Each record needs to be echoed exactly; can you do that?

EXCERPTED RECORDS:

=-=-=

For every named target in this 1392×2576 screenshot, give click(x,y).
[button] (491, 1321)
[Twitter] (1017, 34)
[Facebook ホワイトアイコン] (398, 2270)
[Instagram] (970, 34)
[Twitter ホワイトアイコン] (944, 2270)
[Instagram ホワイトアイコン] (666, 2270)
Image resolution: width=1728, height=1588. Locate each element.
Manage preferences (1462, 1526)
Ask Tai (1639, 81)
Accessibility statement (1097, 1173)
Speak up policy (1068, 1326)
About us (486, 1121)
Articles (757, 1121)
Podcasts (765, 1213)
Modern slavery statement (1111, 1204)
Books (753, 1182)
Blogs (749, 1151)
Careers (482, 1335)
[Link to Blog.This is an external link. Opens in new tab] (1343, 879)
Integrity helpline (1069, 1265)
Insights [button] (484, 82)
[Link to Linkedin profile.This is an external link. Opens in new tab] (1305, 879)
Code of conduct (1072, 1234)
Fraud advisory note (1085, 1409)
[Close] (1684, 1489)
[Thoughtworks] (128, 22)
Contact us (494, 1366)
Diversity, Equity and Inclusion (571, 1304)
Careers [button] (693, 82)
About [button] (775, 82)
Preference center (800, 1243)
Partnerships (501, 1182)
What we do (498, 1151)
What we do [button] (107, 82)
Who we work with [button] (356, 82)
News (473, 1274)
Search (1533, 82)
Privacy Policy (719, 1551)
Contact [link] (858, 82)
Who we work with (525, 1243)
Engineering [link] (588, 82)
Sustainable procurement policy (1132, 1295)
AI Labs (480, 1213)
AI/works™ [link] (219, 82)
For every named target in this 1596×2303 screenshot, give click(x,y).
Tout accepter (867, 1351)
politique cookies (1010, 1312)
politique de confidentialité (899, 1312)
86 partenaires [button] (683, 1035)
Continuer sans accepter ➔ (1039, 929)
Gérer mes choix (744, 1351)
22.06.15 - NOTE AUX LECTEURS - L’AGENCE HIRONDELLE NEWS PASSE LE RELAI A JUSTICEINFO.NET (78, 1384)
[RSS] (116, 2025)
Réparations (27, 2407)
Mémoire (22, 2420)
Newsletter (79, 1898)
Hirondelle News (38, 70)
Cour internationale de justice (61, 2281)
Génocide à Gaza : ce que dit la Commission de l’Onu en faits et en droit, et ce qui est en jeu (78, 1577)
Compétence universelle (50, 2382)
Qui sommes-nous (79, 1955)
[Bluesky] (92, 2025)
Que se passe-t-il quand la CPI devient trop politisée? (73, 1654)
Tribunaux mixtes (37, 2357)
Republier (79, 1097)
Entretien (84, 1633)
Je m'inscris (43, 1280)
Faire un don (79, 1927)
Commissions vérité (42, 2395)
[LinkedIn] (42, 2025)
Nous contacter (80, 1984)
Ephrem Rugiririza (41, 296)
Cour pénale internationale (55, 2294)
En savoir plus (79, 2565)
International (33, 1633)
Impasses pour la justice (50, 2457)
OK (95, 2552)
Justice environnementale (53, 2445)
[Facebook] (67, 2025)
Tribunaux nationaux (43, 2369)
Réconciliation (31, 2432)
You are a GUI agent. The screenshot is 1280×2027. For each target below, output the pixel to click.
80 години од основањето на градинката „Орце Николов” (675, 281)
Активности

=-=-=

SOLVED EXERCISE:
For every named target in this 1392×2576 screenshot, give click(x,y).
[button] (491, 1321)
[Twitter] (1017, 34)
[Facebook ホワイトアイコン] (398, 2270)
[Instagram] (970, 34)
[Twitter ホワイトアイコン] (944, 2270)
[Instagram ホワイトアイコン] (666, 2270)
Image resolution: width=1728, height=1588. Locate each element.
Manage preferences (1462, 1526)
Ask Tai (1639, 81)
Accessibility statement (1097, 1173)
Speak up policy (1068, 1326)
About us (486, 1121)
Articles (757, 1121)
Podcasts (765, 1213)
Modern slavery statement (1111, 1204)
Books (753, 1182)
Blogs (749, 1151)
Careers (482, 1335)
[Link to Blog.This is an external link. Opens in new tab] (1343, 879)
Integrity helpline (1069, 1265)
Insights [button] (484, 82)
[Link to Linkedin profile.This is an external link. Opens in new tab] (1305, 879)
Code of conduct (1072, 1234)
Fraud advisory note (1085, 1409)
[Close] (1684, 1489)
[Thoughtworks] (128, 22)
Contact us (494, 1366)
Diversity, Equity and Inclusion (571, 1304)
Careers [button] (693, 82)
About [button] (775, 82)
Preference center (800, 1243)
Partnerships (501, 1182)
What we do (498, 1151)
What we do [button] (107, 82)
Who we work with [button] (356, 82)
News (473, 1274)
Search (1533, 82)
Privacy Policy (719, 1551)
Contact [link] (858, 82)
Who we work with (525, 1243)
Engineering [link] (588, 82)
Sustainable procurement policy (1132, 1295)
AI Labs (480, 1213)
AI/works™ [link] (219, 82)
For every named target in this 1596×2303 screenshot, give click(x,y).
Tout accepter (867, 1351)
politique cookies (1010, 1312)
politique de confidentialité (899, 1312)
86 partenaires [button] (683, 1035)
Continuer sans accepter ➔ (1039, 929)
Gérer mes choix (744, 1351)
22.06.15 - NOTE AUX LECTEURS - L’AGENCE HIRONDELLE NEWS PASSE LE RELAI A JUSTICEINFO.NET (78, 1384)
[RSS] (116, 2025)
Réparations (27, 2407)
Mémoire (22, 2420)
Newsletter (79, 1898)
Hirondelle News (38, 70)
Cour internationale de justice (61, 2281)
Génocide à Gaza : ce que dit la Commission de l’Onu en faits et en droit, et ce qui est en jeu (78, 1577)
Compétence universelle (50, 2382)
Qui sommes-nous (79, 1955)
[Bluesky] (92, 2025)
Que se passe-t-il quand la CPI devient trop politisée? (73, 1654)
Tribunaux mixtes (37, 2357)
Republier (79, 1097)
Entretien (84, 1633)
Je m'inscris (43, 1280)
Faire un don (79, 1927)
Commissions vérité (42, 2395)
[LinkedIn] (42, 2025)
Nous contacter (80, 1984)
Ephrem Rugiririza (41, 296)
Cour pénale internationale (55, 2294)
En savoir plus (79, 2565)
International (33, 1633)
Impasses pour la justice (50, 2457)
OK (95, 2552)
Justice environnementale (53, 2445)
[Facebook] (67, 2025)
Tribunaux nationaux (43, 2369)
Réconciliation (31, 2432)
You are a GUI agent. The screenshot is 1280×2027. For each target below, output the pixel to click.
80 години од основањето на градинката „Орце Николов” (675, 281)
Активности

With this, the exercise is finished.